:: Task material ::
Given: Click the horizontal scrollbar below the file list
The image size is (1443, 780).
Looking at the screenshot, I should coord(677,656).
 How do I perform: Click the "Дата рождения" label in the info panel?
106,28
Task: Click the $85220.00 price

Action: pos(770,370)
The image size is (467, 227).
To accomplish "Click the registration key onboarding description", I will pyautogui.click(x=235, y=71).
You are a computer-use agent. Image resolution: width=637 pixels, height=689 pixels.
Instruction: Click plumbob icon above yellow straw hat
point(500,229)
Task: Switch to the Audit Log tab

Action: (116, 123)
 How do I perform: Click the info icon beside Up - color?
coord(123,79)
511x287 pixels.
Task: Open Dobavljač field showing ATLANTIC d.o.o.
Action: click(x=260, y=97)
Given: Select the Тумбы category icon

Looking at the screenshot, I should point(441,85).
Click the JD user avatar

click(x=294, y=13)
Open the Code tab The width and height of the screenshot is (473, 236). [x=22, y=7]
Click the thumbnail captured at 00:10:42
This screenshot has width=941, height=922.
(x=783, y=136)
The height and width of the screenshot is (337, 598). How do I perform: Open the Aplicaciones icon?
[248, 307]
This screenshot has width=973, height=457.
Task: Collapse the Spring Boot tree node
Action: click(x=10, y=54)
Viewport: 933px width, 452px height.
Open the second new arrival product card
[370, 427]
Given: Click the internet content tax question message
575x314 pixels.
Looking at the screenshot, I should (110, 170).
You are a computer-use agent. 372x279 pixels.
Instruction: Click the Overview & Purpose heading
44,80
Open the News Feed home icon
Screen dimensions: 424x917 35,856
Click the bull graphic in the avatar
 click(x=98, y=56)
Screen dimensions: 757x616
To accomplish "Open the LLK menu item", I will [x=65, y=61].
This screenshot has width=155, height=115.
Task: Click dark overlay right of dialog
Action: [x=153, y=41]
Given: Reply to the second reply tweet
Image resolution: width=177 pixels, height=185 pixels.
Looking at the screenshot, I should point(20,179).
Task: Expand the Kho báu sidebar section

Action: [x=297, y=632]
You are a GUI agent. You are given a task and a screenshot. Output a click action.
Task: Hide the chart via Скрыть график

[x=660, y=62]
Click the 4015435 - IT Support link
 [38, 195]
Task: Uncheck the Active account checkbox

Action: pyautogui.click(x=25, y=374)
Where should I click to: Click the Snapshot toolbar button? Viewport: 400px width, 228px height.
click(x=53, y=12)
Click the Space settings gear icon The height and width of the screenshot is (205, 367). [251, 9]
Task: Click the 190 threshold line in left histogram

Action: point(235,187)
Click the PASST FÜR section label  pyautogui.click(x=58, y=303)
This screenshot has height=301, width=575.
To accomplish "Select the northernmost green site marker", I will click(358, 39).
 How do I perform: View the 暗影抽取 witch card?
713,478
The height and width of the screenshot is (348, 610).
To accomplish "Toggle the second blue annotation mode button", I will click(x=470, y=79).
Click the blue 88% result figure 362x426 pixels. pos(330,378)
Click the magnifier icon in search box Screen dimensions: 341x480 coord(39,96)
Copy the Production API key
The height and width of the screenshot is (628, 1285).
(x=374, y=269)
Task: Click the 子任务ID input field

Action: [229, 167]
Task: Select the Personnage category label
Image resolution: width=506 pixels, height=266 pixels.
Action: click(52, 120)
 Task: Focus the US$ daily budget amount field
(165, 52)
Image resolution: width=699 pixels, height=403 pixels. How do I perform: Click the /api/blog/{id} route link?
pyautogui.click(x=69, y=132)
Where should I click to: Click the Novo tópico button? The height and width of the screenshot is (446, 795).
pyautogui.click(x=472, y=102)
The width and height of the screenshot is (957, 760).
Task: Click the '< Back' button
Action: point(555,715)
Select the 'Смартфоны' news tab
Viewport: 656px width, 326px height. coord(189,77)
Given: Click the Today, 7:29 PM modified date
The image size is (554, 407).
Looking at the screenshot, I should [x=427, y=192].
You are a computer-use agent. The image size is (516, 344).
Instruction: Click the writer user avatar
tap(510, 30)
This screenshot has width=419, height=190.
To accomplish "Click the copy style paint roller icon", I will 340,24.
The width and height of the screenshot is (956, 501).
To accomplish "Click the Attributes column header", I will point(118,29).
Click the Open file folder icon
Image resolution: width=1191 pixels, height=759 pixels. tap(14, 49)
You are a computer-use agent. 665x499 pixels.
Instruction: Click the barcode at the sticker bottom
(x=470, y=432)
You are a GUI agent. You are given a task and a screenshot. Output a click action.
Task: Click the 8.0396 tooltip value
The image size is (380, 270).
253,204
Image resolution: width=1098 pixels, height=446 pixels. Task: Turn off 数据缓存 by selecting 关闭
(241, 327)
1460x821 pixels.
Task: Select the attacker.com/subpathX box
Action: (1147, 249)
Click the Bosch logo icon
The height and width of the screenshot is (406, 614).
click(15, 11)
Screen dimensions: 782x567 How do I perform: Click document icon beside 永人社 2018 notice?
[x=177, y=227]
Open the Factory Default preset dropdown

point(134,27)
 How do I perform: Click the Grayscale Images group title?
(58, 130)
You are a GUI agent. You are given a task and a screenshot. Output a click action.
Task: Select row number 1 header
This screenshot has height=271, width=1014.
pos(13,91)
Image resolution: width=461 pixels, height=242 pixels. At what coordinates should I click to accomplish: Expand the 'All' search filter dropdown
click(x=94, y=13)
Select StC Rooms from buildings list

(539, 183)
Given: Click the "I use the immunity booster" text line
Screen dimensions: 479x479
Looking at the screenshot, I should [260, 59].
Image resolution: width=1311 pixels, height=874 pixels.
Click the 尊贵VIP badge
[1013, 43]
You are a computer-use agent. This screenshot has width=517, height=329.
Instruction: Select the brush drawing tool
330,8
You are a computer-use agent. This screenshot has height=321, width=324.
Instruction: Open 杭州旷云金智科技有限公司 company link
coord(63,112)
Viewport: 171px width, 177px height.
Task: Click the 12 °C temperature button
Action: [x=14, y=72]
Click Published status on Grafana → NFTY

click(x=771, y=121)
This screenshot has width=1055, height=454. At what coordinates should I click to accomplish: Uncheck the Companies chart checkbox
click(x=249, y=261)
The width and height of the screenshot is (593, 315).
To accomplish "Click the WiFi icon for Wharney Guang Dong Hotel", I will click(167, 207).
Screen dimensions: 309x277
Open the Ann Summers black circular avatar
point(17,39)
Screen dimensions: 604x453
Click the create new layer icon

:: Task directions ::
Wherever the word "header" occurs in the data above, copy the line it sits in.

:: Exercise output ::
To accomplish "Click the Attributes column header", I will point(118,29).
Task: Select row number 1 header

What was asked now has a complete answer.